* **PROBLEMA**
Indique se cada afirmação a seguir está de acordo com o texto fornecido abaixo, sobre o soldado Henry Tandey. Responda "sim" ou "não" e cite as palavras exatas do texto que decidem a questão.
1. O soldado alemão estava ferido em um dos pés.
2. O soldado britânico chegou a disparar contra o alemão.
3. O alemão tinha 29 anos na ocasião.

* **TEXTO FORNECIDO**
**********
ELE PODERIA TER MATADO HITLER

28 de setembro de 1918. Primeira Guerra Mundial em pleno andamento. O soldado britânico Henry Tandey, um dos mais condecorados devido à bravura, está entre os combatentes em luta no povoado de Marcoing. Trata-se do front francês e os alemães estão recuando, devido ao forte avanço dos inimigos. Um deles, no entanto, fica para trás. Ferido em um dos seus pés, manca e não consegue acompanhar seus companheiros na necessária retirada. Quando Tandey o alcança, o cabo não esboça reação. Permanece com seu fuzil abaixado, sabendo que não tem chance alguma de escapar.

O britânico, no entanto, levanta sua arma e faz a mira. Mas, desiste do disparo que seria fatal, considerando covardia abater um soldado ferido e entregue. Assim, abaixa também seu fuzil. O alemão, então com 29 anos, faz um sinal em agradecimento e segue na direção dos demais retirantes. Mesmo atrasado, consegue chegar a um local seguro, distante da linha de conflito. Essa ocasião inusitada foi narrada, anos mais tarde, pelo sobrevivente. E uma decisão diferente do seu inimigo talvez tivesse mudado a história do Século XX radicalmente. O soldado poupado se chamava Adolf Hitler.
**********
* **MATERIAL COLETADO**
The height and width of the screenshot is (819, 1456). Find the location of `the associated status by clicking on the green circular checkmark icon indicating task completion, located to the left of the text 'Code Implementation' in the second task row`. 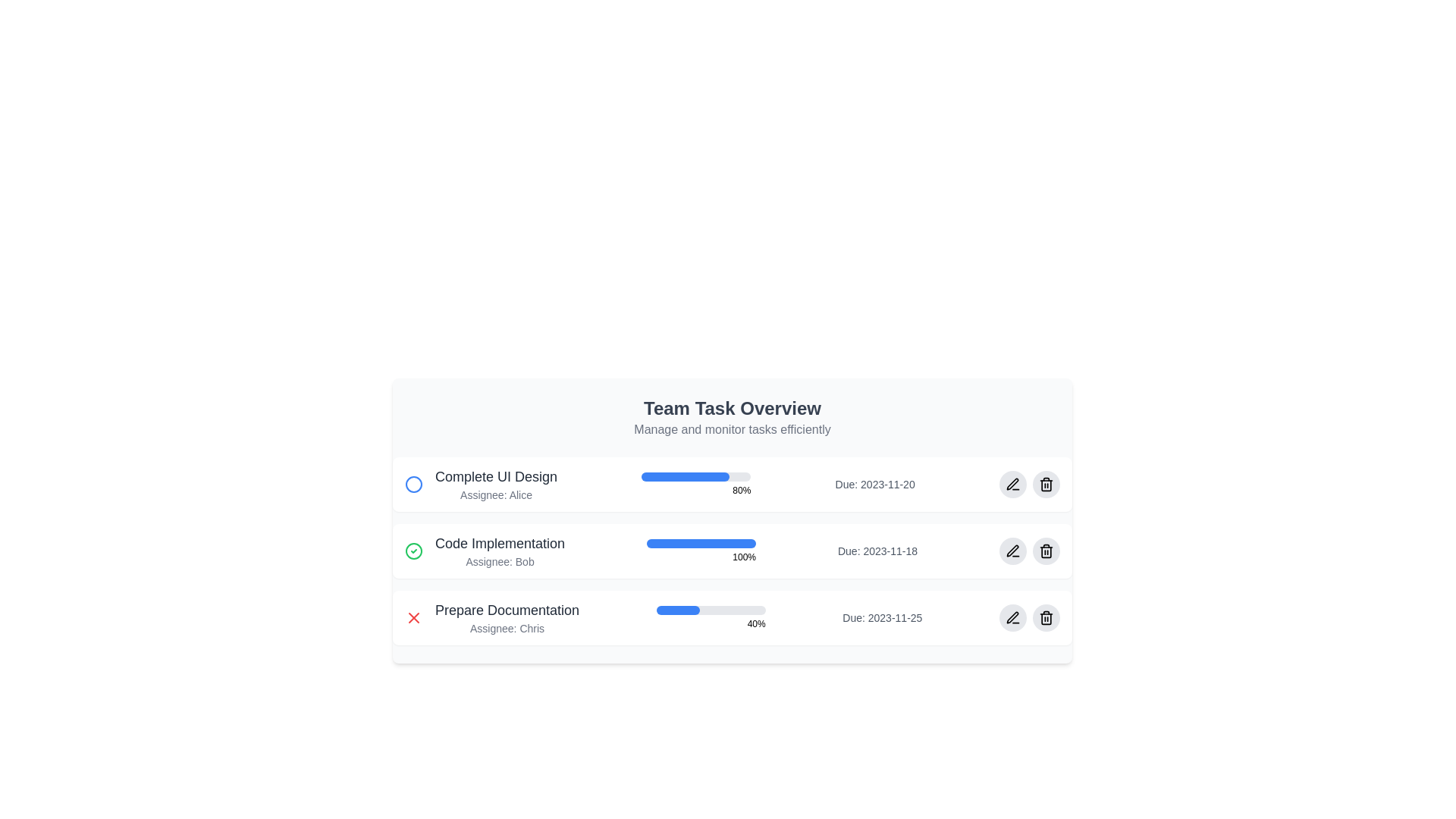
**********
* **RESULTADO CORRETO**
1. Sim: "Ferido em um dos seus pés".
2. Não: "desiste do disparo que seria fatal".
3. Sim: "O alemão, então com 29 anos".